À l’heure où le Parlement de l’Union européenne envisage une directive visant à mieux encadrer les conditions de travail des stagiaires dans l’ensemble de l’UE, la Cour de cassation vient rappeler une règle essentielle… et souvent mal comprise.
📅 Arrêt du 7 janvier 2026 (n°24-12224)
➡️ La durée d’un stage effectué dans une même entreprise est strictement limitée à 6 mois par année d’enseignement.

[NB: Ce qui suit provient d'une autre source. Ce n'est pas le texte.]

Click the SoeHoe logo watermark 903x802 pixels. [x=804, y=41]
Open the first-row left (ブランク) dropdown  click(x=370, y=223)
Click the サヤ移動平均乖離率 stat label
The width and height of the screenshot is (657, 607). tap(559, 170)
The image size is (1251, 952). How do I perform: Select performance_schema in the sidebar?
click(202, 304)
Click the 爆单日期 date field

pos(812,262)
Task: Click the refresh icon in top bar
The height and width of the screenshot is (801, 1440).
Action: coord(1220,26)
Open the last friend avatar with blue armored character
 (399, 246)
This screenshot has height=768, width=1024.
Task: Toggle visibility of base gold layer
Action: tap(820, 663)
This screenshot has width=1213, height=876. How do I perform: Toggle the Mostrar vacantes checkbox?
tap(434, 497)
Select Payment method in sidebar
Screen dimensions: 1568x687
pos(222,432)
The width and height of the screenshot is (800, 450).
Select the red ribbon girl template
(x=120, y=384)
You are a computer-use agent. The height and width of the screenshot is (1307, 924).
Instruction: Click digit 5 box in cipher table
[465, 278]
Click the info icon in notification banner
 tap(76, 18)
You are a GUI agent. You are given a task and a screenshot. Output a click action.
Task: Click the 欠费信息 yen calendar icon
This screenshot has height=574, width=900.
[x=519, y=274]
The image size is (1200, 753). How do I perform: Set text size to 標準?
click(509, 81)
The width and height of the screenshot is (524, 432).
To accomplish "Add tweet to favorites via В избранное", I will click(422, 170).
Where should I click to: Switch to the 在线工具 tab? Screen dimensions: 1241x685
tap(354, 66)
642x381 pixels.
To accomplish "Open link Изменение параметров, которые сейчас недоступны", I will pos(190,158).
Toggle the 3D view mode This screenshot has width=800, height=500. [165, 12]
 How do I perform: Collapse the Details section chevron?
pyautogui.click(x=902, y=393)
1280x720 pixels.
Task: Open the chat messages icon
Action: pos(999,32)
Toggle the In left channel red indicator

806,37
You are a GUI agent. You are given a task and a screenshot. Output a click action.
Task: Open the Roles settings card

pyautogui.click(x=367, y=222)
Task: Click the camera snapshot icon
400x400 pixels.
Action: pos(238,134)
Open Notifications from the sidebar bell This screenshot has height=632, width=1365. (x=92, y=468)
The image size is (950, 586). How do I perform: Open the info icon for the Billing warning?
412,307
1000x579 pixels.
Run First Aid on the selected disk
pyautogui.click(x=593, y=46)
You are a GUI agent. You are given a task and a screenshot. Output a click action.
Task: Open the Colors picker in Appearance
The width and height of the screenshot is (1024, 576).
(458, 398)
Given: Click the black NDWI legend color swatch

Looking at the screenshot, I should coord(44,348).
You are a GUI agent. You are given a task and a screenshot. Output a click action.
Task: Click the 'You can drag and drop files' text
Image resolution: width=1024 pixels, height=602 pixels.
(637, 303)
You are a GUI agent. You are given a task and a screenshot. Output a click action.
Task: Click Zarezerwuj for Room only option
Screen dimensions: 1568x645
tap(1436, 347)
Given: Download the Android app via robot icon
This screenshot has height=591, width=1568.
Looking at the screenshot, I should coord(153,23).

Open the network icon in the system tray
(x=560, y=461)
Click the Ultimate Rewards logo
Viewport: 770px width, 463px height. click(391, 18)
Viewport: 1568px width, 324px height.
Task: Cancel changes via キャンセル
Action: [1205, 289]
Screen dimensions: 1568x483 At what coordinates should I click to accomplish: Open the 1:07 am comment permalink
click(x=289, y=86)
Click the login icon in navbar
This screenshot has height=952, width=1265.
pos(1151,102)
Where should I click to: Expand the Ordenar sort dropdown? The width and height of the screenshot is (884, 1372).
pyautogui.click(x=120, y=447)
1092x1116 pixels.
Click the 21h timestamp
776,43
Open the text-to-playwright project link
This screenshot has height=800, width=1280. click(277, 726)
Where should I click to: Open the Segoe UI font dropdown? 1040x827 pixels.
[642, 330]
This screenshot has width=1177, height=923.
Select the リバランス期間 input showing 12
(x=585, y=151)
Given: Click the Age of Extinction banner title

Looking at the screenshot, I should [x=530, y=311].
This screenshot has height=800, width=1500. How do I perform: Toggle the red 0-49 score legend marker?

🔎 Cette règle, issue de l’article L.124-5 du Code de l’éducation, vise un objectif clair :
⚖️ préserver l’équilibre entre temps d’enseignement et temps de stage,
🚫 éviter toute confusion entre stagiaire et salarié,
🛑 et prévenir les situations de stages “à rallonge”.
🧑🎓 Les faits
Dans l’affaire jugée, un étudiant avait réalisé 3 stages consécutifs dans la même entreprise, dont :
- 2 stages de 6 mois chacun,
- au titre de deux établissements scolaires différents,
- sur une seule et même année d’enseignement.
👉 La Cour d’appel, saisie d’une demande de requalification en contrat de travail, avait estimé que ces deux stages pouvaient être dissociés, puisqu’ils relevaient de deux écoles distinctes.
⚖️ La position de la Cour de cassation
❌ Raisonnement censuré.
La Haute juridiction rappelle un principe fondamental :
📌 Peu importe le nombre d’établissements scolaires.
📌 Ce qui compte, c’est la durée cumulée des stages dans la même entreprise sur une année d’enseignement.
➡️ Dès lors que cette durée dépasse 6 mois, la relation aurait dû être requalifiée en CDI.
📣 À retenir
Cet arrêt est un signal clair adressé à tous les acteurs du stage :
🏫 Écoles,
🏢 Entreprises,
🧑🎓 Étudiants.
👉 La vigilance s’impose : le cadre juridique du stage est précis, et son non-respect peut avoir des conséquences lourdes.